Angezeigter Text:
# Alt-Teile-Sammlung



## Schwarzspecht (30. Mai 2008)

Hallo,

nachdem ich momentan gerade dabei bin, aus meinem Uralt-Trek und einer freundlichen "Rahmen"-Spende (nochmals Danke Jürgen, das Radl wir deinen Namen bekommen!) eine neue Stadtschlampe aufzubauen, hatte ich die Idee für einen Kumpel ein Low-Budget Hardtail aufzubauen - aus dem was dann noch übrig ist und was man evtl. hier an Spendenteile bekommen kann.

Also: suche Altteile, die zu Schade zum Wegwerfen aber für ebay schon zu alt oder abgenudelt sind, Hauptsache es funzt noch (eine Weile). Habe:

> RS Julie
> Laufräder (muss ich aber noch checken)
> älteres DX Schaltwerk (7fach?)
> Sattel
> div. Kleinteile

Rest "fehlt", also: ab in den Keller - ist für einen guten Zweck, der gute Mann hat wirklich ein paar Kilo zuviel auf den Rippen ;-)

Datensätze:
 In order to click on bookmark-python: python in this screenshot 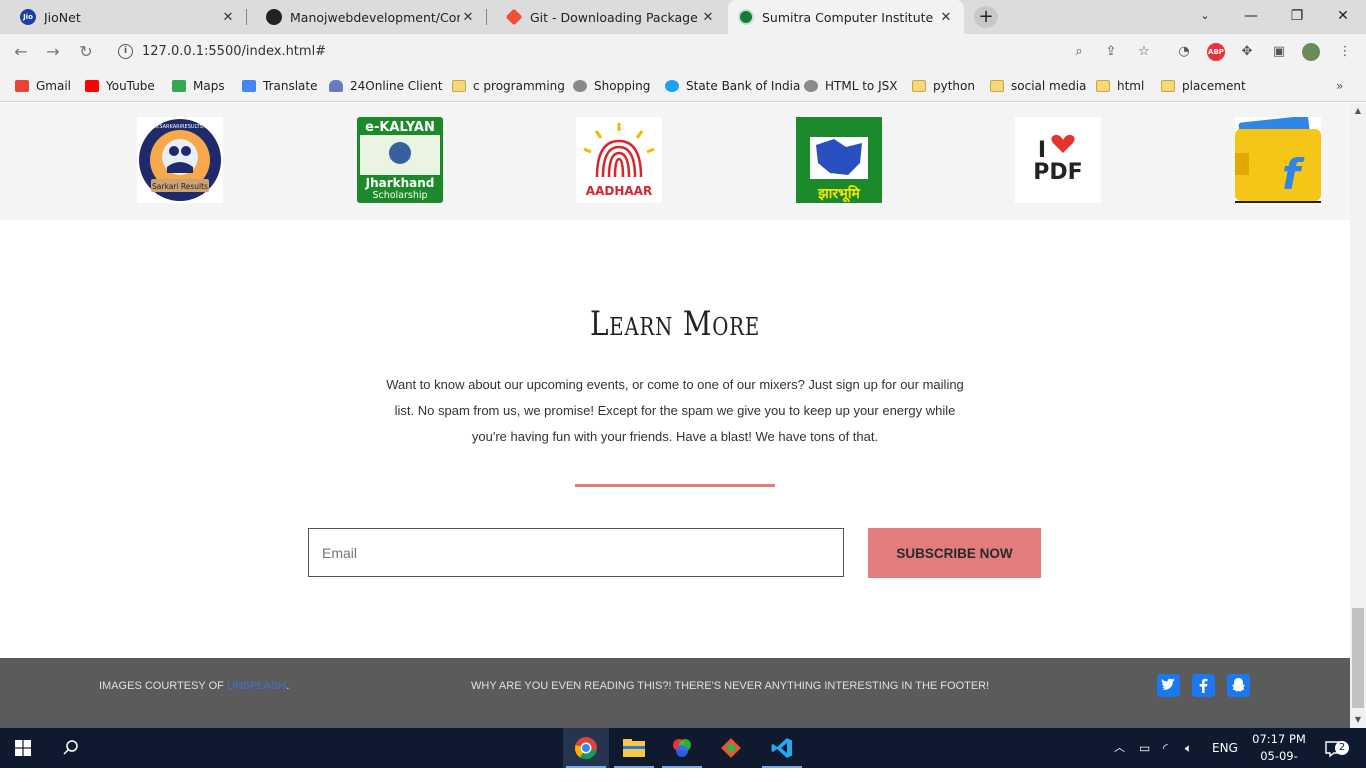, I will do `click(944, 86)`.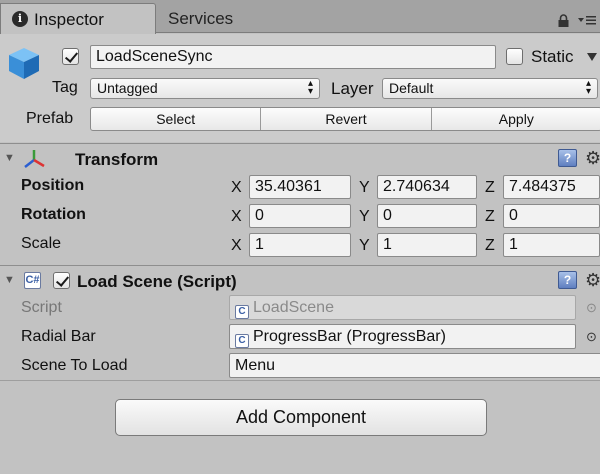  What do you see at coordinates (592, 57) in the screenshot?
I see `static-dropdown-icon` at bounding box center [592, 57]. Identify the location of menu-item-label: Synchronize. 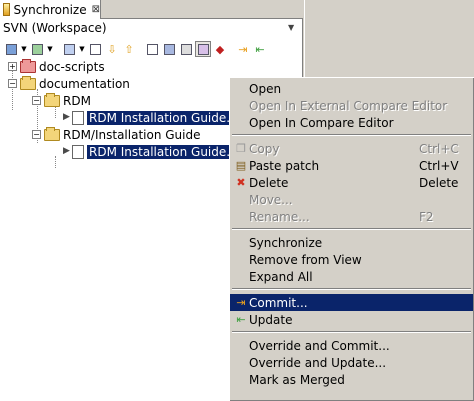
(286, 242).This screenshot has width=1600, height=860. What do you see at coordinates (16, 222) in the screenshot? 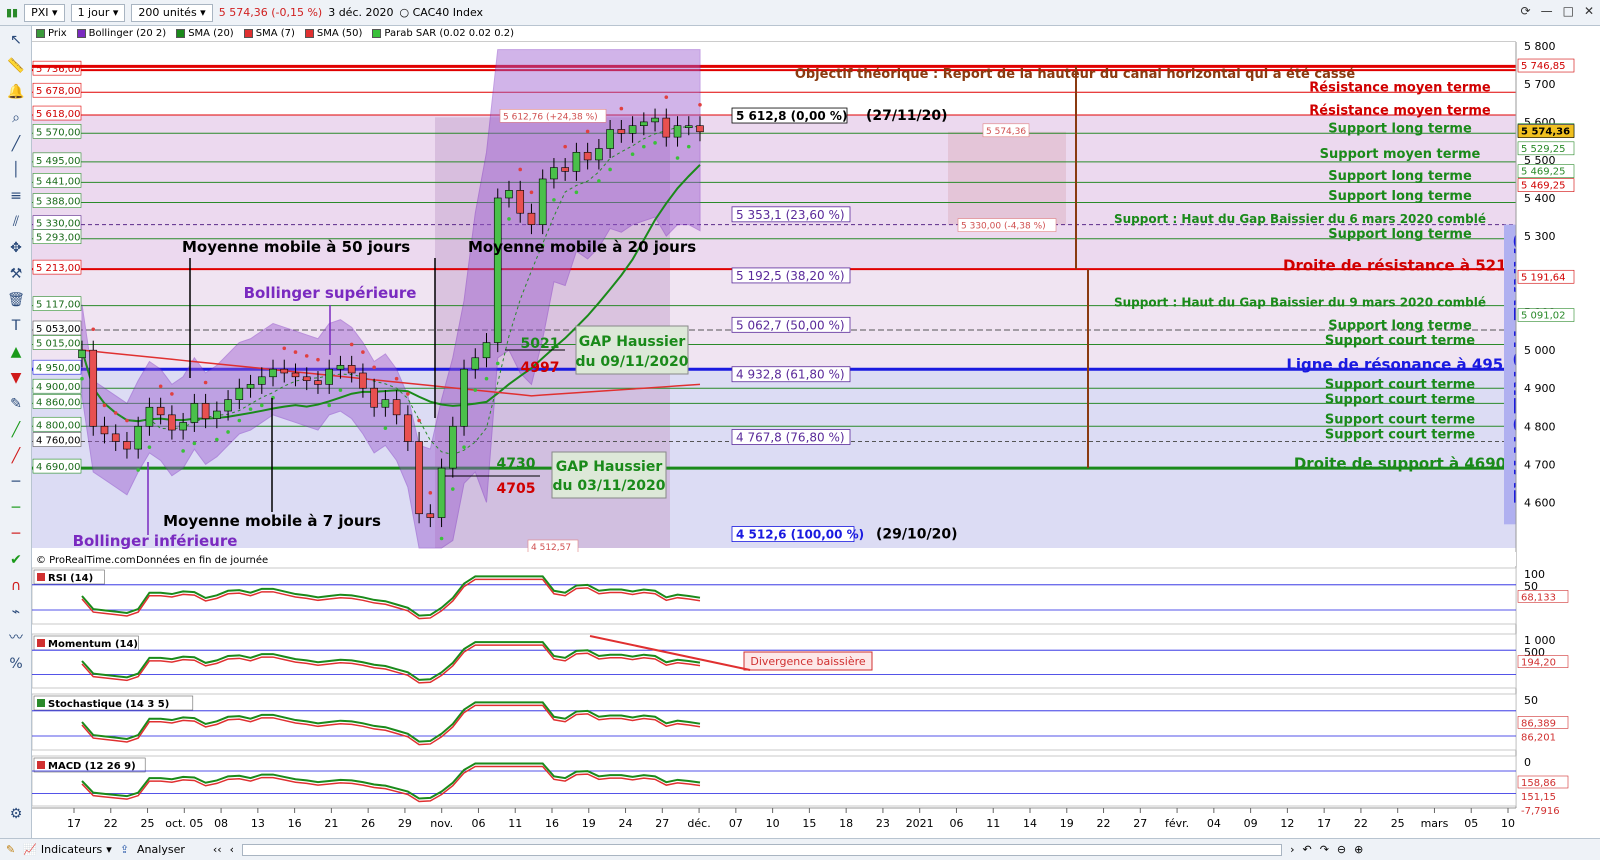
I see `channel-icon: ⫽` at bounding box center [16, 222].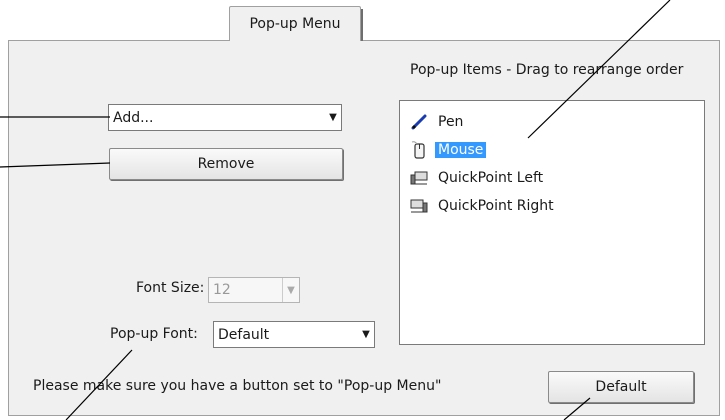 The width and height of the screenshot is (725, 420). I want to click on default-button: Default, so click(621, 387).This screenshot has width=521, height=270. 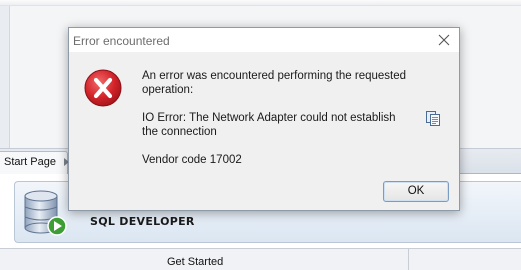 I want to click on product-name: SQL DEVELOPER, so click(x=142, y=222).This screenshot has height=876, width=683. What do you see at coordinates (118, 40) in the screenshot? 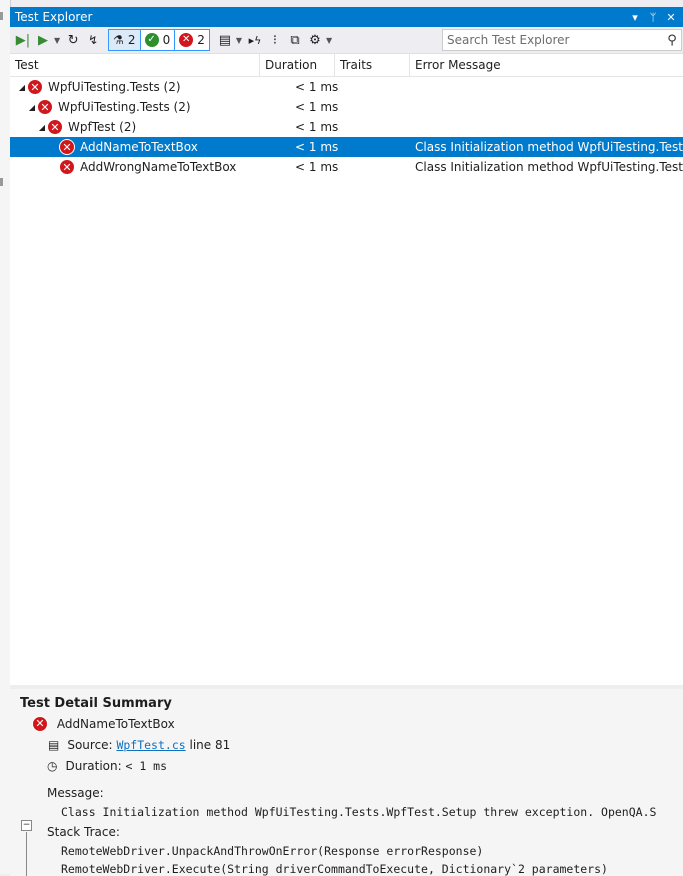
I see `flask-icon: ⚗` at bounding box center [118, 40].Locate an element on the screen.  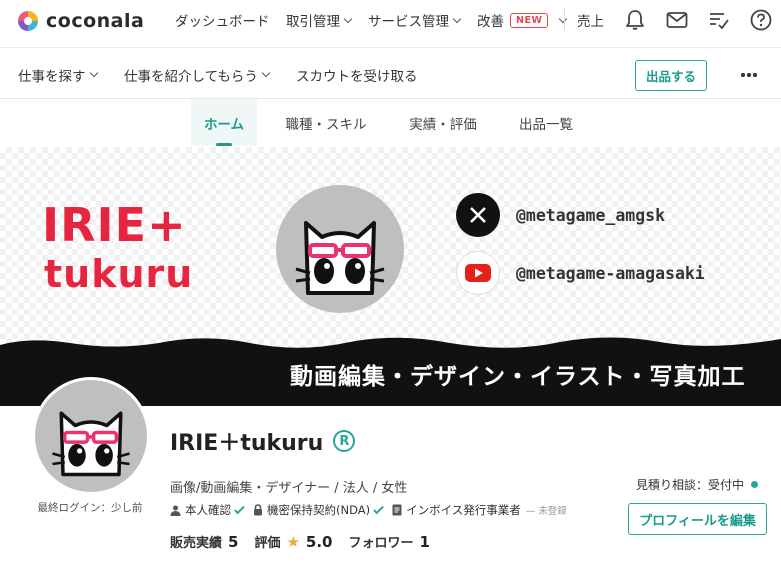
lock-icon is located at coordinates (258, 510).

Aufgabe: Wie lautet die Stelle im angezeigten Text, die mit den Worten „## Schwarzspecht (30.“ beginnt und nach „Spendenteile bekommen kann.“ endet, wenn man darin „Kumpel“ gegen „Freund“ tauscht?

Ergebnis unten:
## Schwarzspecht (30. Mai 2008)

Hallo,

nachdem ich momentan gerade dabei bin, aus meinem Uralt-Trek und einer freundlichen "Rahmen"-Spende (nochmals Danke Jürgen, das Radl wir deinen Namen bekommen!) eine neue Stadtschlampe aufzubauen, hatte ich die Idee für einen Freund ein Low-Budget Hardtail aufzubauen - aus dem was dann noch übrig ist und was man evtl. hier an Spendenteile bekommen kann.